Transformer

class neuralhydrology.modelzoo.transformer.Transformer(cfg: Config)

Bases: BaseModel

Transformer model class, which relies on PyTorch’s TransformerEncoder class.

This class implements the encoder of a transformer network which can be used for regression. Unless the number of inputs is divisible by the number of transformer heads (transformer_nheads), it is necessary to use an embedding network that guarantees this. To achieve this, use statics/dynamics_embedding, so the static/dynamic inputs will be passed through embedding networks before being concatenated. The embedding network will then map the static and dynamic features to size statics/dynamics_embedding['hiddens'][-1], so the total embedding size will be the sum of these values.

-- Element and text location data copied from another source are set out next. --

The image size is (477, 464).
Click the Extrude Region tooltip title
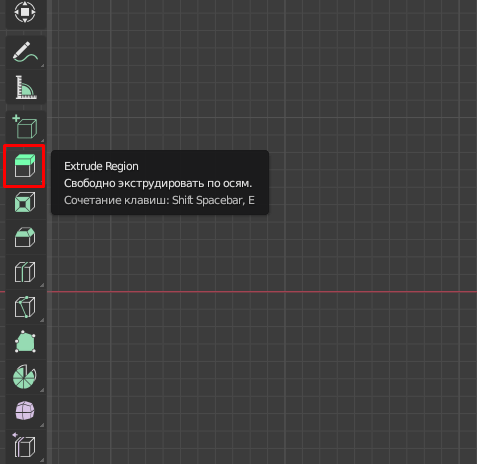coord(101,166)
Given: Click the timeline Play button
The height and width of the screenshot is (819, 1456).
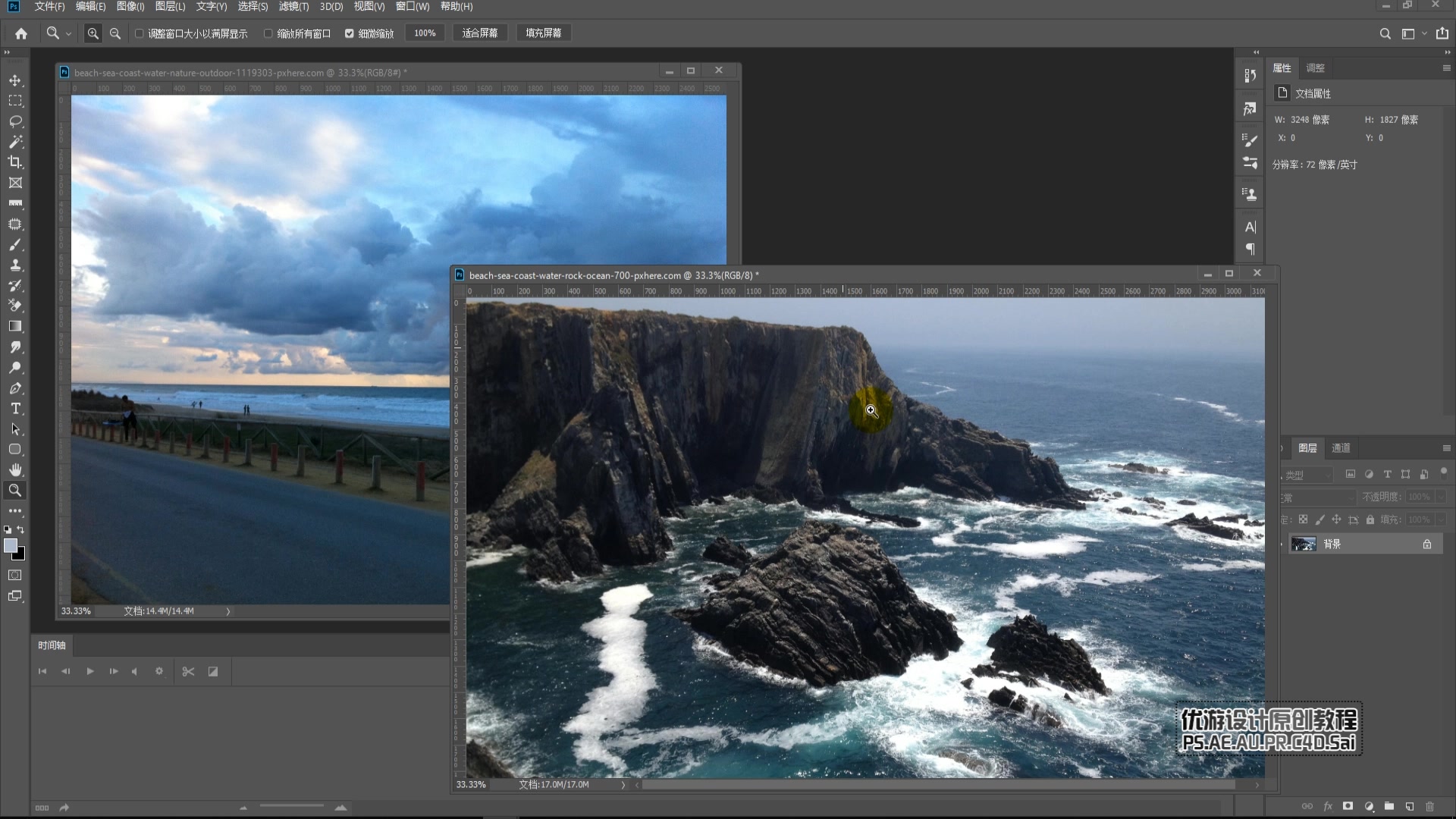Looking at the screenshot, I should coord(90,671).
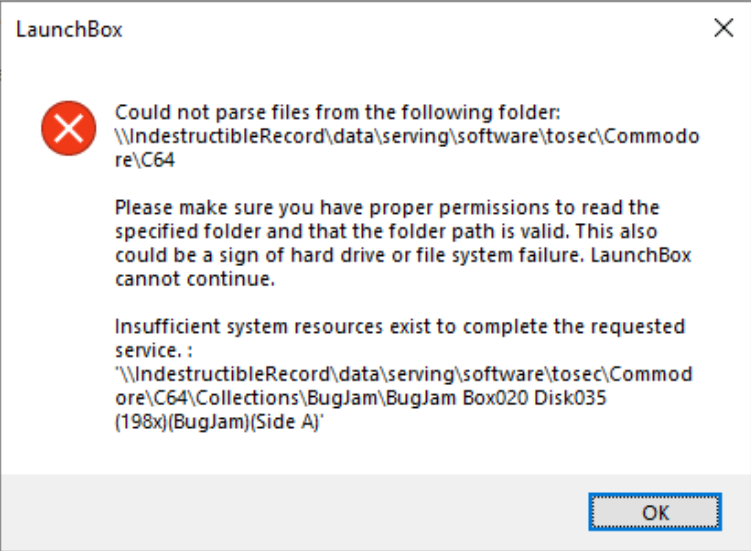Click the 'BugJam Box020 Disk035' line

[361, 398]
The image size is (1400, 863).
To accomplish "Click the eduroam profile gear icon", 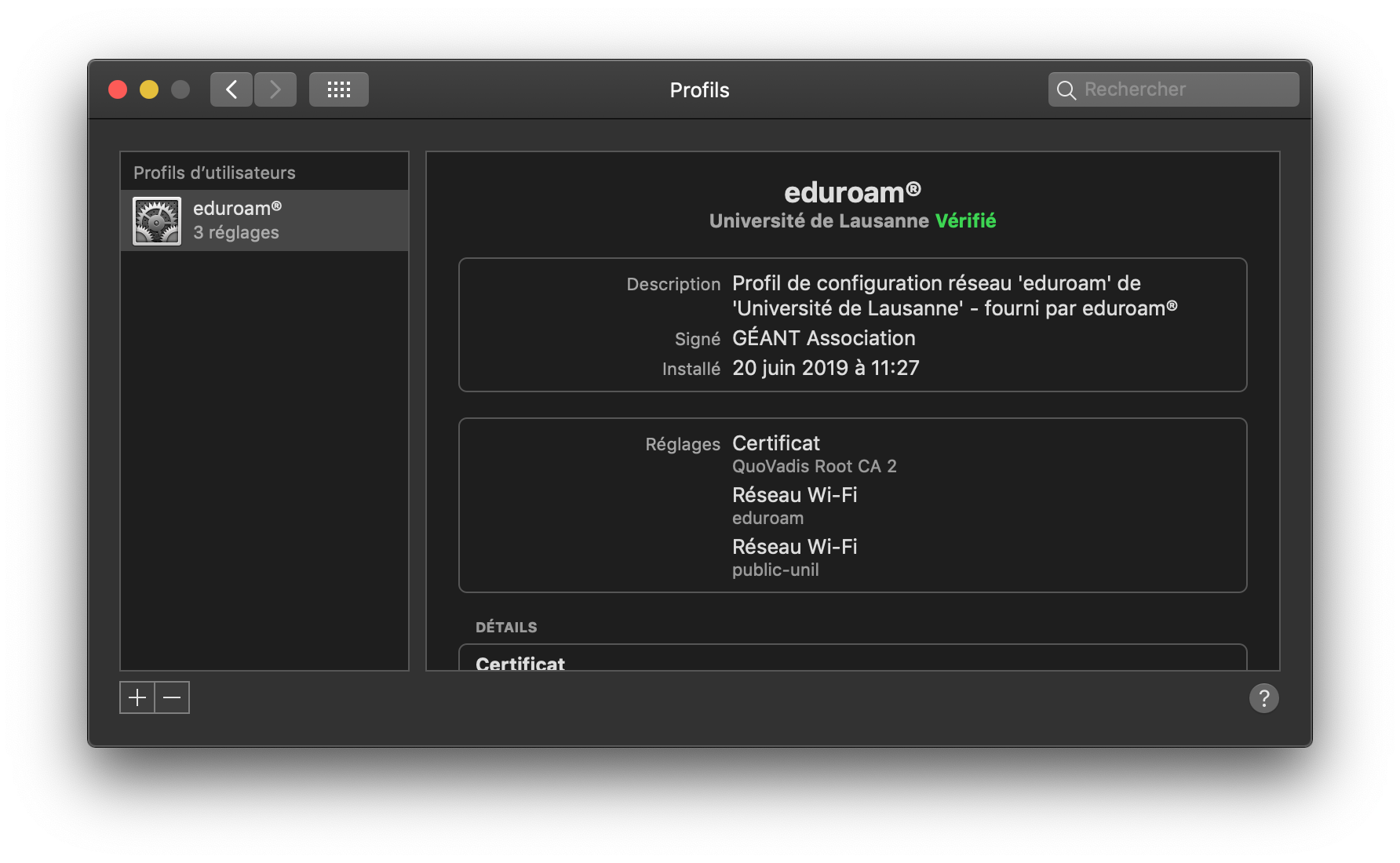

The model configuration is specified in the config file using the following options:

transformer_positional_encoding_type: choices to “sum” or “concatenate” positional encoding to other model inputs.
transformer_positional_dropout: fraction of dropout applied to the positional encoding.
seq_length: integer number of timesteps to treat in the input sequence.
transformer_nheads: number of self-attention heads.
transformer_dim_feedforward: dimension of the feed-forward networks between self-attention heads.
transformer_dropout: dropout in the feedforward networks between self-attention heads.
transformer_nlayers: number of stacked self-attention + feedforward layers.

Parameters:: cfg (Config) – The run configuration.

forward(data: dict[str, Tensor | dict[str, Tensor]]) → Dict[str, Tensor]

Perform a forward pass on a transformer model without decoder.

Parameters:

data (dict[str, torch.Tensor | dict[str, torch.Tensor]]) – Dictionary, containing input features as key-value pairs.

Returns:

Model outputs and intermediate states as a dictionary.

y_hat: model predictions of shape [batch size, sequence length, number of target variables].

Return type:

Dict[str, torch.Tensor]

module_parts = ['embedding_net', 'encoder', 'head']